# NB Mainboard Reparatur



## splasch (22. Januar 2007)

Ich hab da mal eine Frag zu einen Notebook Mainbaord. Bei dem bricht die Spannung zusammen und der Nb-Lüfter läuft auch nicht an. Mit last bekommt er auf den Lüfter nur noch 1 Volt.Messung an Transitor vor dem Lüfter anschluß (Volt).beim 3 Bein das abseits ist dann Schaltet er blötzlich den Lüfter ein bwz durch.
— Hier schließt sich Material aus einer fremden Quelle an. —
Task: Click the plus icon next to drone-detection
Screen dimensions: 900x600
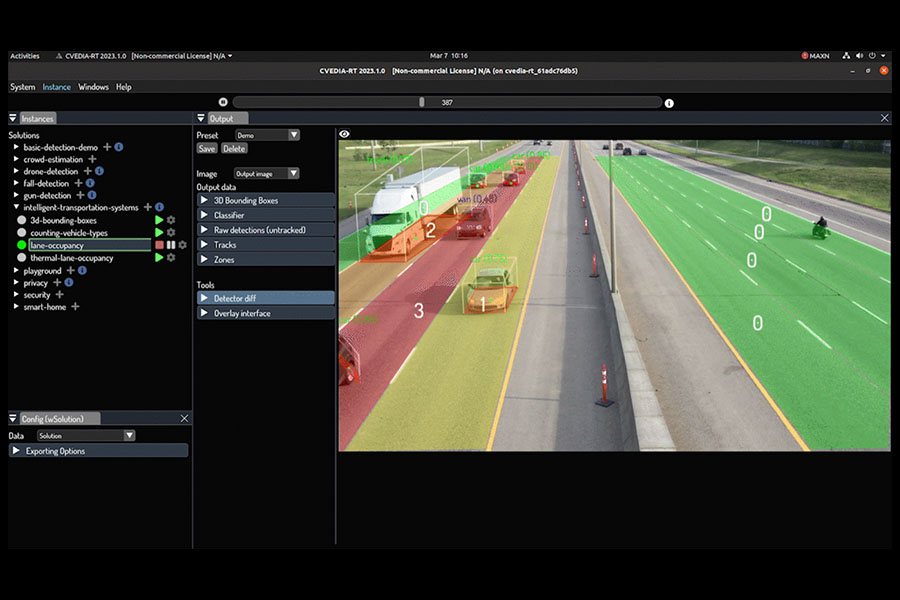Action: [x=87, y=171]
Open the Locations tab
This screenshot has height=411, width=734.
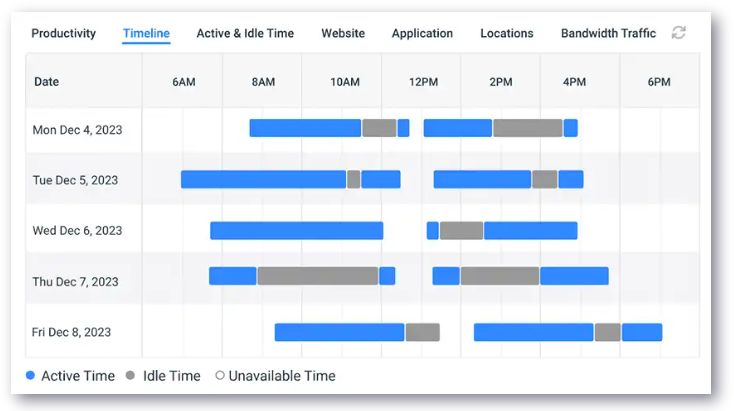click(507, 33)
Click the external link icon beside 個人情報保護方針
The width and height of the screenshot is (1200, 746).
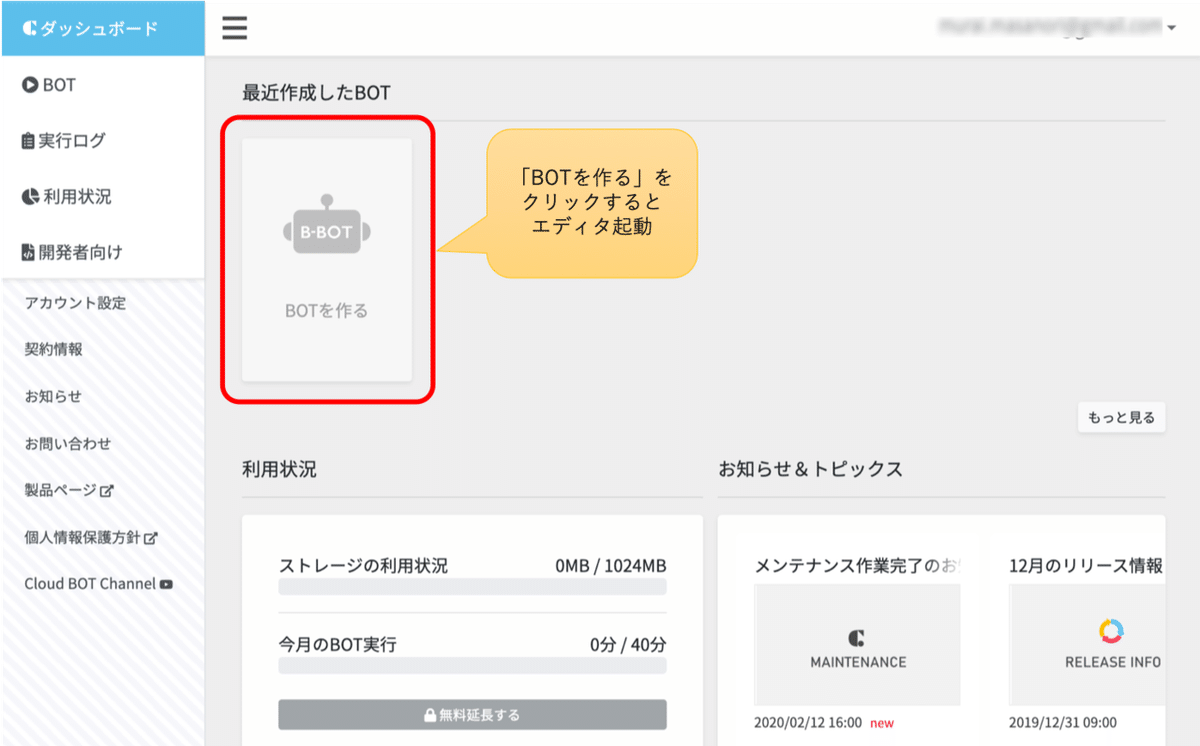tap(151, 538)
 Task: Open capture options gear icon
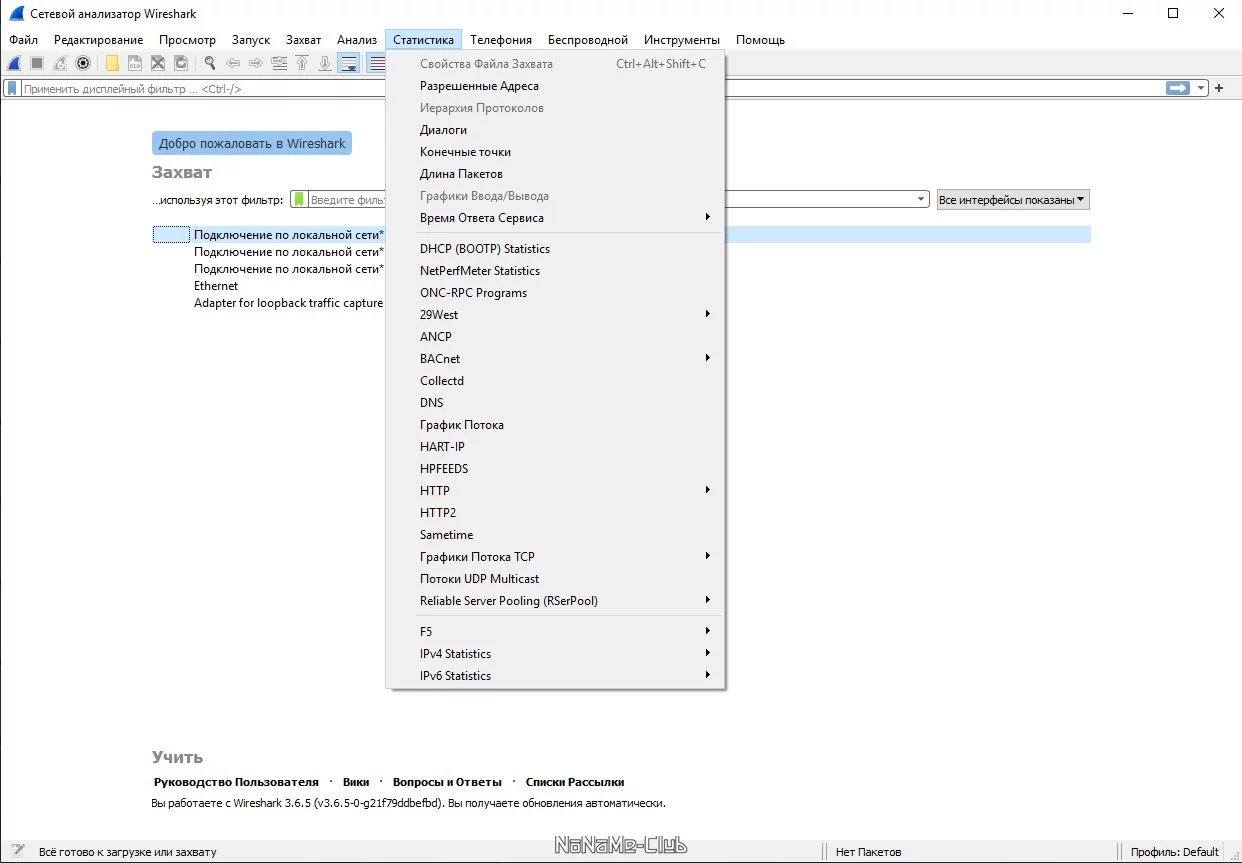(x=83, y=63)
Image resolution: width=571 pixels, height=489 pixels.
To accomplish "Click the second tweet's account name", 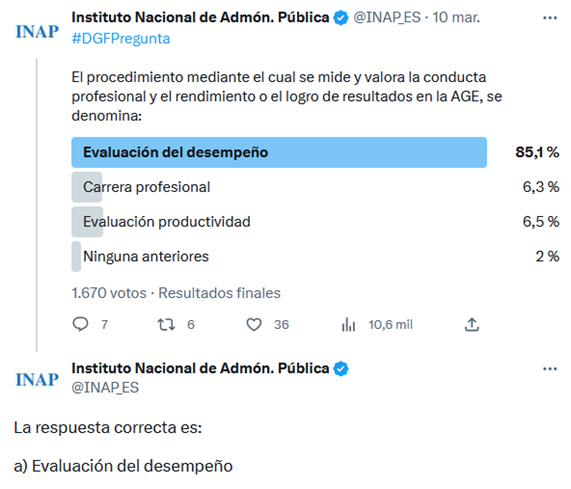I will (200, 368).
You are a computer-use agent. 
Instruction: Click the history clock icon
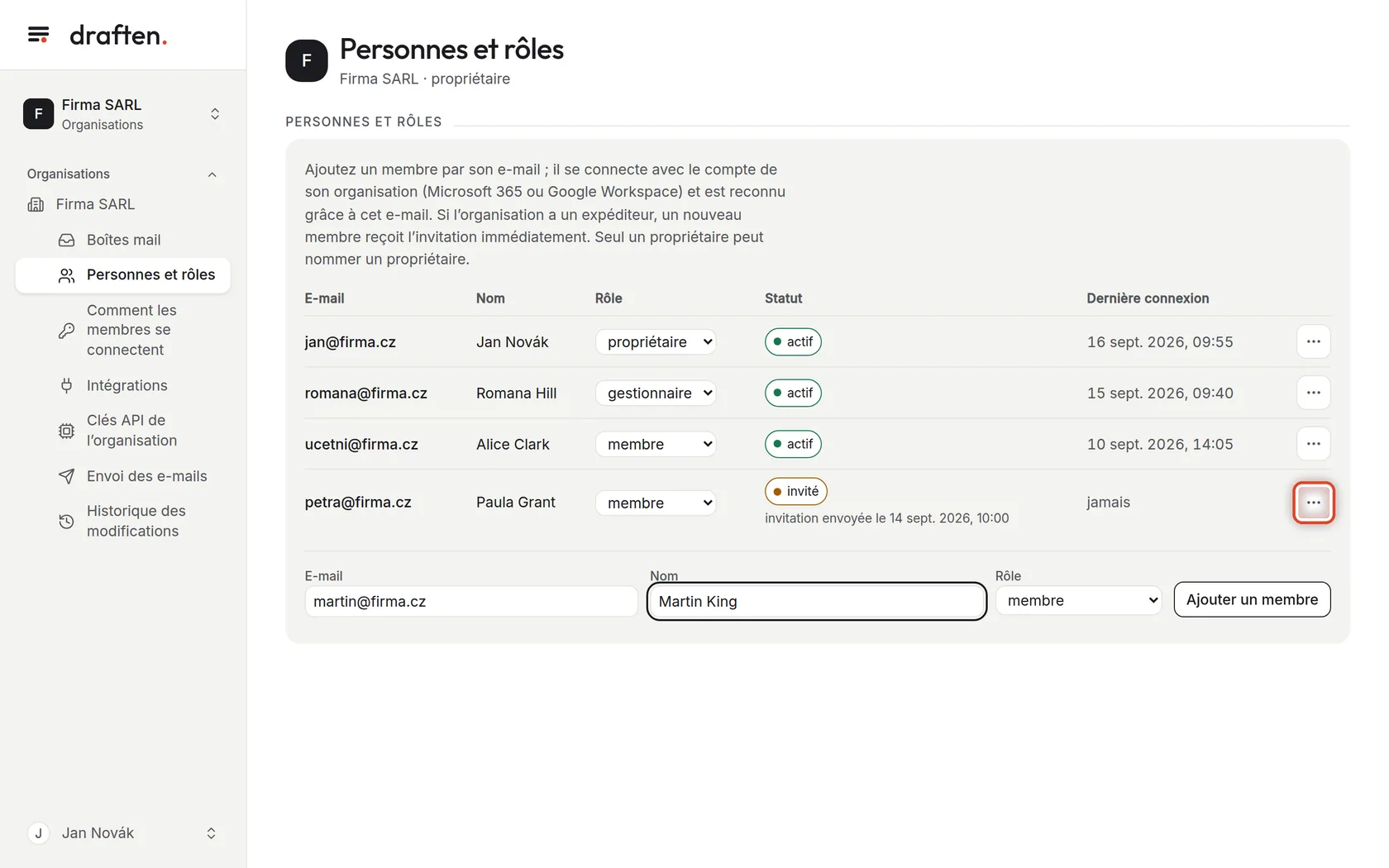coord(66,522)
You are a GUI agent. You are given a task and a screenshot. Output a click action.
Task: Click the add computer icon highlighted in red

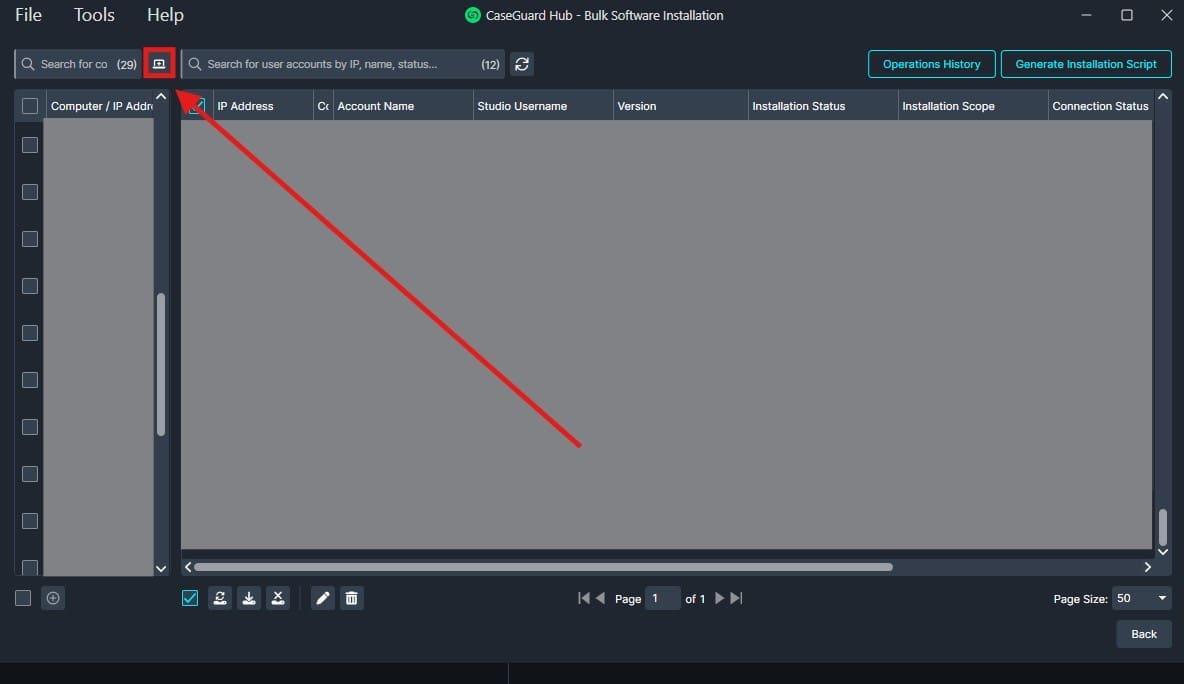[x=158, y=64]
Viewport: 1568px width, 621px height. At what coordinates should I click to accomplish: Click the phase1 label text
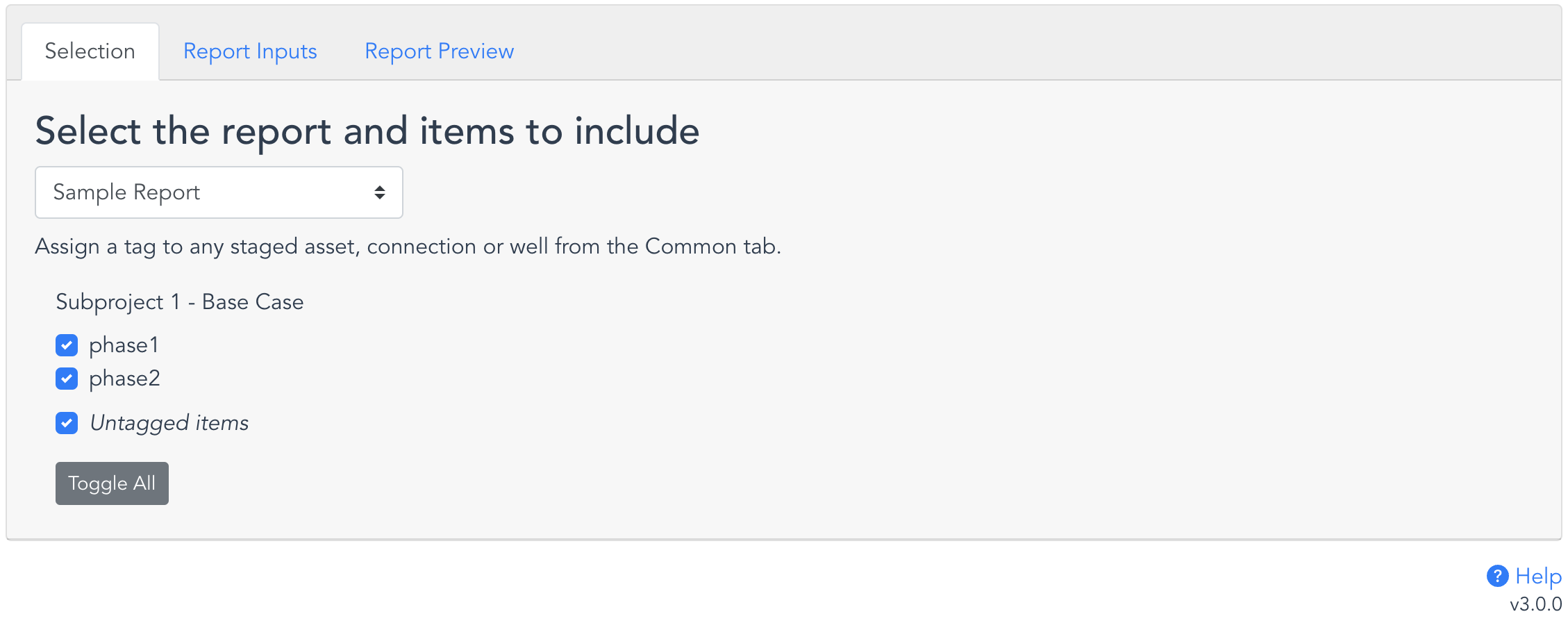click(x=124, y=345)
Nun hab ich mal die Spannung der anderen ICE gemessen und die kommt mir sehr gering vor ist die Normal oder sollte die Höher sein.(Siehe dazu Bild)
ICE 2  Oberen pin 1,8 Volt unteren 1,2 Volt
ICE 3 Oberen pin 0 Volt untern 4,4 Volt
ICE 4 Oberen pin 1,8 Volt unteren 1,3 Volt
ICE 5 Oberen pin 1,3 Volt untern 4,4 Volt

ICE 1 untern pin 19,9 Volt

Hat jemand eine Ahnung woran das liegen kann.Oder ist die Gemessene Spannung normal (Ich denke mal die sollten doch um die 12Volt bis 5Volt haben oder?)


----------



## stimon (28. Februar 2007)

Hallo,
also ich würde vom AKKU an alle Spannungen durch messen oder eben halt vom Lüfter her rückwärts.
Nur nen Vorschlag!

Gruß


----------